Picchi, who spends much of his time sourcing the ingredients for his dishes, explained that the tomato was from the coastal Tuscan town of Donoratico, in the province of Livorno. It’s where, centuries ago, Spanish exiles settled and brought with them tomato seeds from the Americas. Today, a handful of farmers still grow fruit from this ancient clone. Meanwhile, the olive oil comes from the hills around Florence, and the basil was also grown locally.
“The beauty of quality raw material is one of life’s gifts and is enough to make me happy every morning,” says Picchi. “Simplicity is like having pure air for breathing. It’s like music.”

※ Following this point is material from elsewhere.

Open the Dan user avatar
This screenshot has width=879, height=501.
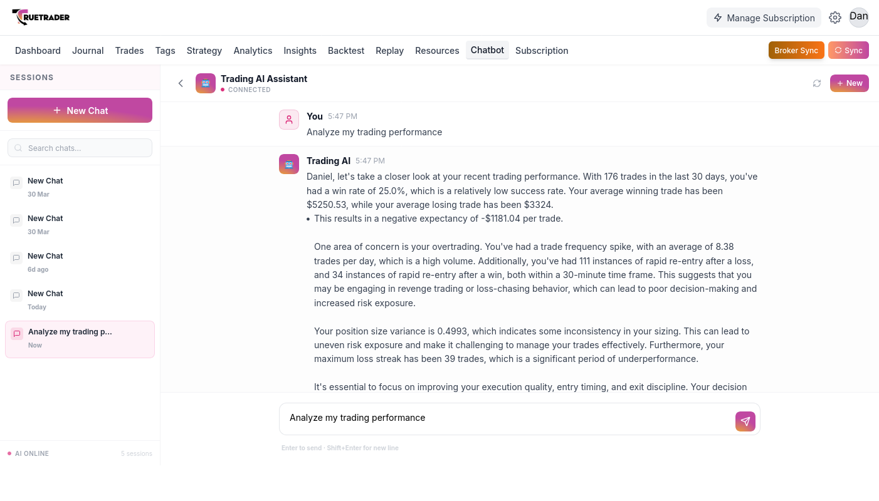pos(858,17)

After several more appetizers, including a rare Pertosa white artichoke, our first courses arrived. My pasta, busiate, made with ancient grains from Sicily, was topped with a light tomato-vegetable sauce and was full of flavor. My dinner companions enjoyed their dishes of baccalà and a locally sourced tuna called palmita, caught off the shores of Isola d’Elba.
Picchi served a delicious mineral-driven white (Madonna del Latte Viognier) with our appetizers and first course.

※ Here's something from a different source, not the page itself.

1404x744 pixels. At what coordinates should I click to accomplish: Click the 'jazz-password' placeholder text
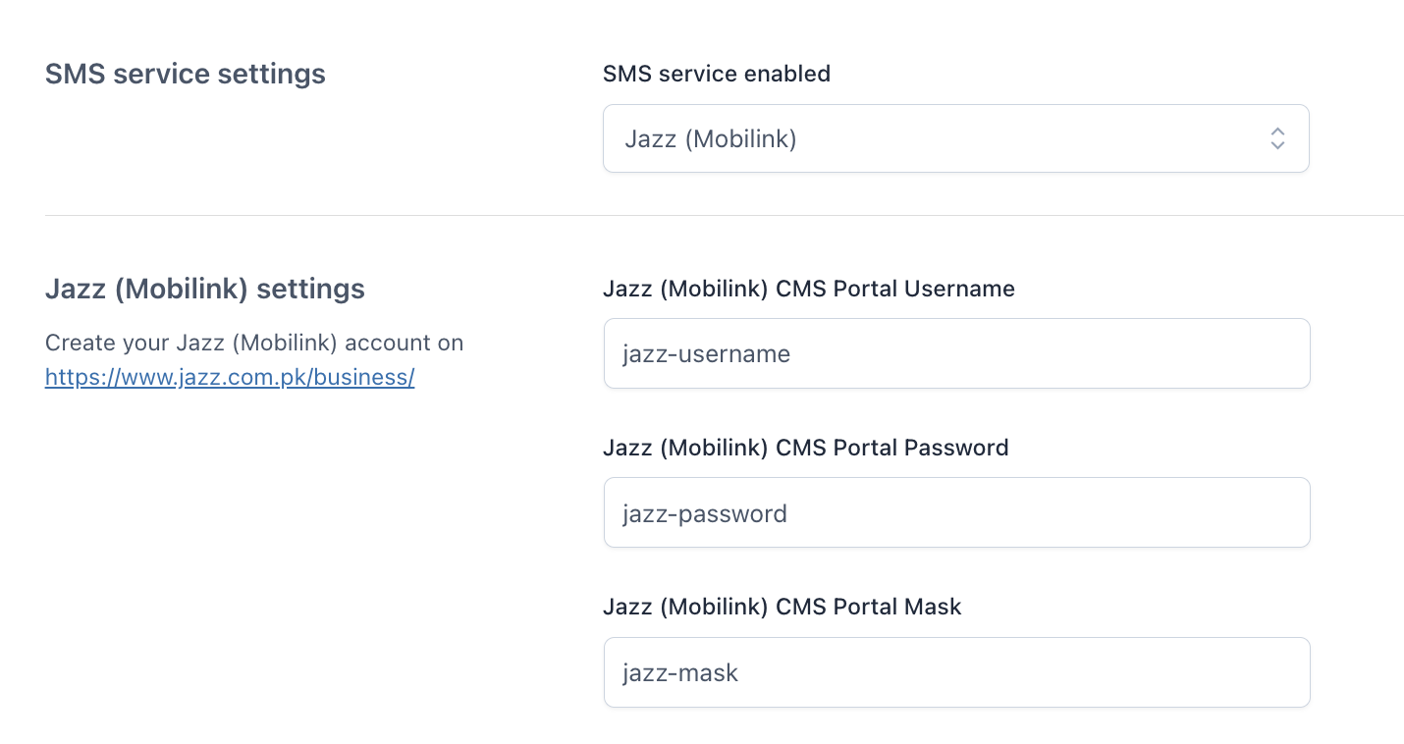(705, 513)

“The beauty of quality raw material is one of life’s gifts and is enough to make me happy every morning. Simplicity is like having pure air for breathing. It’s like music.” —Fabio Picchi
My second course was a lightly fried scamorza, a cheese made from the milk of cows that graze in the open pastures of Sardinia, topped with Porcini mushrooms from the nearby Garfagnana forest. The result was a substantial yet weightless dish.

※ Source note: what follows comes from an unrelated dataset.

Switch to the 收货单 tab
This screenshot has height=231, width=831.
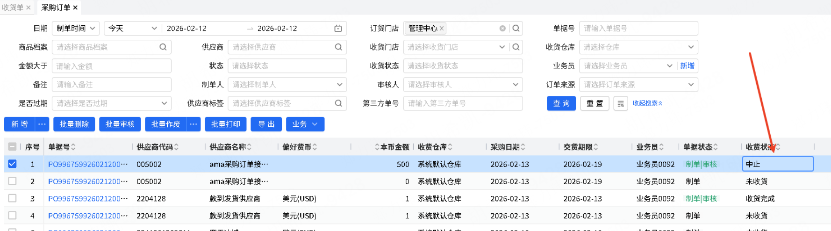[13, 7]
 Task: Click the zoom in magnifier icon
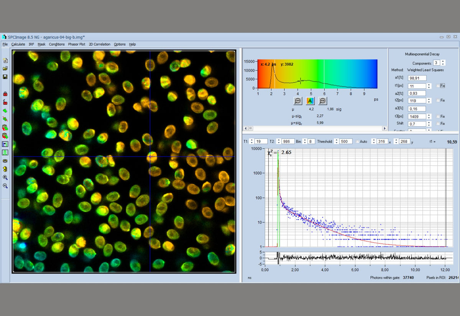[x=5, y=178]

Picchi explained that the lightness is due in part to the thistle rennet used in the cheese-crafting process, as opposed to animal-derived rennet, making the cheese easier to digest.
Up in Piedmont, one of Italy’s most celebrated cuisine capitals, a “light” lunch last week at Fontanafredda’s Osteria Disguido (the informal counterpart to Ristorante Guido) again proved the importance of fresh, unique ingredients.
Our pasta was made with Italian wheat from Gragnano in Campania, while the selection of cheeses included an exquisitely delicate Robiola di Roccaverano, a soft cheese made from goat’s milk. The goats only eat the grass of their Alta Langa pastures, which imparts seasonality to the cheese.
Dessert was the showstopper: cold, fresh and concentrated cream, sans preservatives or added flavoring, whipped up at the moment. The cream hails from 400 rare Bianca Piemontese cows that graze in high Alpine pastures in the Cuneo province. Fontanafredda’s vibrant 2015 Moscato d’Asti Moncucco made an excellent match
Let’s not forget the chef’s role in terroir-driven cuisine. Just as the best winemakers say that they merely guide the wine in the cellars, the best chefs don’t need to rely on fancy presentations or complicated sauces. Instead, they carefully source only select, seasonal and wholesome ingredients. These offer layers of flavors and texture, which create soul-satisfying meals.